Vessels, Pumps and VIs – Oh My!

Since my last post I have completely re-designed my chemostat system. Take a look at my last blog post to see a picture of the previous system (aka Cv1.0). Although good in theory (autoclavable culture vessel, large culture volume, inexpensive to implement), many problems came out in the test culture phase.

To begin with, although the culture vessel itself was indeed autoclavable, the bulkhead fittings that connected tubing to the vessel were not. The silicone sealant used to close off gaps was also not autoclavable.

Additionally, the peristaltic pumps for this system quickly became very unreliable and refused to stay synchronized. Since the principle of a chemostat system is dependent on constant, synchronized influx and efflux of media, lack of synchronization in the input/output pumps leads to serious problems such as excessive dilution of the culture or (far worse) draining the culture vessel dry.

The culture vessel for Cv1.0 was also far too large. Topping out at 4 liters, it required an enormous amount of media to keep the culture at steady state.

Because of these problems I have decided to adopt a new system design (Cv2.0). Instead of the previous two pump chemostat system (one input pump and one output pump), the new system is an overflow chemostat. This simply means that the culture vessel has an open port in the side of the flask that drains excess media when the media level rises to the overflow level. This has the great benefit of requiring only one media pump (the input pump) since the overflow port drains media at the same rate that it is being pumped into the system. This new culture vessel is also much smaller (2L media capacity), so media demands should be less. Upgrading to a better quality peristaltic pump seems to have solved the flow inconsistency problems experienced in the previous system.

I have also begun the process of writing a LabVIEW VI (virtual instrument) to control the gas manifold (see picture) in response to culture pH. Slowly but surely, progress is being made.

Gas manifold with solenoid valves and non-compressible gas lines

In between working over my chemostat I have been writing my thesis proposal. It looks like I’ll be defending my proposal sometime in March or April, so I’ve also been working on some preliminary data to relate Alexandrium cellular health to pH. Hopefully I’ll be including this in my next post.

Happy 2013! :)



Greetings oceanophiles! As this is my first blog post as a Sea Grant scholar, I feel I should give a little background about myself. I am just beginning my second year as a Ph.D. student with Drs. Tawnya Peterson and Joseph Needoba at Oregon Health & Science University in Beaverton, OR. My degree track is Environmental Science and Engineering, with a focus on Estuary and Ocean Systems. I have always loved the Pacific Northwest, and am constantly amazed that I get to study it for a living.

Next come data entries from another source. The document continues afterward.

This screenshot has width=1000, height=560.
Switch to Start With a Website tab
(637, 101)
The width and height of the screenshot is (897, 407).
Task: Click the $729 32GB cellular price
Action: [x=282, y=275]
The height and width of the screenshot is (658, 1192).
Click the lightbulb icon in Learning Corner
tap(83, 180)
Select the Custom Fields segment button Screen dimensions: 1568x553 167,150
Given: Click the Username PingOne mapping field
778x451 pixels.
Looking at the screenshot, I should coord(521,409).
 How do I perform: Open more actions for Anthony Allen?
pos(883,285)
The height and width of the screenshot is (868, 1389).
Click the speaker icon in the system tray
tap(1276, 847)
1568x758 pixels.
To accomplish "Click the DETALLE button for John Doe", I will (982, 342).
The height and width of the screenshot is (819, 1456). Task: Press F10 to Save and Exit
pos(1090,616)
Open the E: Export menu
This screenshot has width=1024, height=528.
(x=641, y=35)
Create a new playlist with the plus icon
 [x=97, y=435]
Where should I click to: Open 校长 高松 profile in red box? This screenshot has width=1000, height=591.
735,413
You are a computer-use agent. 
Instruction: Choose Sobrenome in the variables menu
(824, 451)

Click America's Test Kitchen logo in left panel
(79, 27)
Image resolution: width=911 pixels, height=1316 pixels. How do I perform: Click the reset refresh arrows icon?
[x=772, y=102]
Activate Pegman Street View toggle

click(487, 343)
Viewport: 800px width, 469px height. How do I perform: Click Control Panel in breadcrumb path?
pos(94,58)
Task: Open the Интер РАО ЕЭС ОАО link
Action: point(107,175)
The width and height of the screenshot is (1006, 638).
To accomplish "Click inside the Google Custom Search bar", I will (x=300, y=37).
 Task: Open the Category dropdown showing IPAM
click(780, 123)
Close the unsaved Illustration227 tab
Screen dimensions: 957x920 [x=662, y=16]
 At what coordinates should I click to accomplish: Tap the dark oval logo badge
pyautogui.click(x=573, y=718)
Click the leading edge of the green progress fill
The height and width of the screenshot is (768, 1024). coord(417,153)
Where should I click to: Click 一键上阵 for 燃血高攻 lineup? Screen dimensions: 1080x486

So what am I actually doing? The goal of my research is to identify links between pH and pCO2 concentration in the water and population dynamics of harmful algal blooms (HABs) in the northern California Current system. My research specifically focuses on the marine dinoflagellate Alexandrium. This little guy is the alga that is primarily responsible for paralytic shellfish poisoning (PSP) events off the west coast of North America. Alexandrium produces saxitoxin, an extremely potent neurotoxin. Shellfish are filter feeders, and accumulate toxins when they feed on HAB species in the surrounding water. When there is an increased number of Alexandrium in the water (as frequently happens in the summer months), saxitoxin builds up to dangerous levels in the shellfish and can cause paralysis in humans and animals. What I want to do is discover whether there is a link between the pH/pCO2 content of the water and population dynamics and toxin production of Alexandrium.

I expect to be spending a lot of time on boats in the next few years, stalking the wild Alexandrium through the Columbia River estuary and out on the coast, but I will probably spend far more time in the lab. To that end, I am in the process of building a chemostat culture system, which will grow algae at a constant rate in a nutritionally static environment. Influx and efflux of media to and from the culture vessel are synchronized to the growth rate of the algae to maintain a constant growth rate.


The constant influx of fresh media and efflux of waste will ensure that the nutrient load of the culture vessel remains constant. I also designed the system to automatically monitor and control pH using a custom made pneumatic manifold that will change the pH of the culture vessel by bubbling it with CO2 gas. The monitoring will be accomplished by a Labview program that will also allow for remote monitoring of the system, and send will me alarms if/when something goes wrong. I have already finished the first iteration of the chemostat system and am in the process of working out the bugs (waste overflows, variable pump rates, etc.).

I’m excited to see where this year will take me and to see what new adventures lie in wait, both in the lab and out on the water. Tallyho!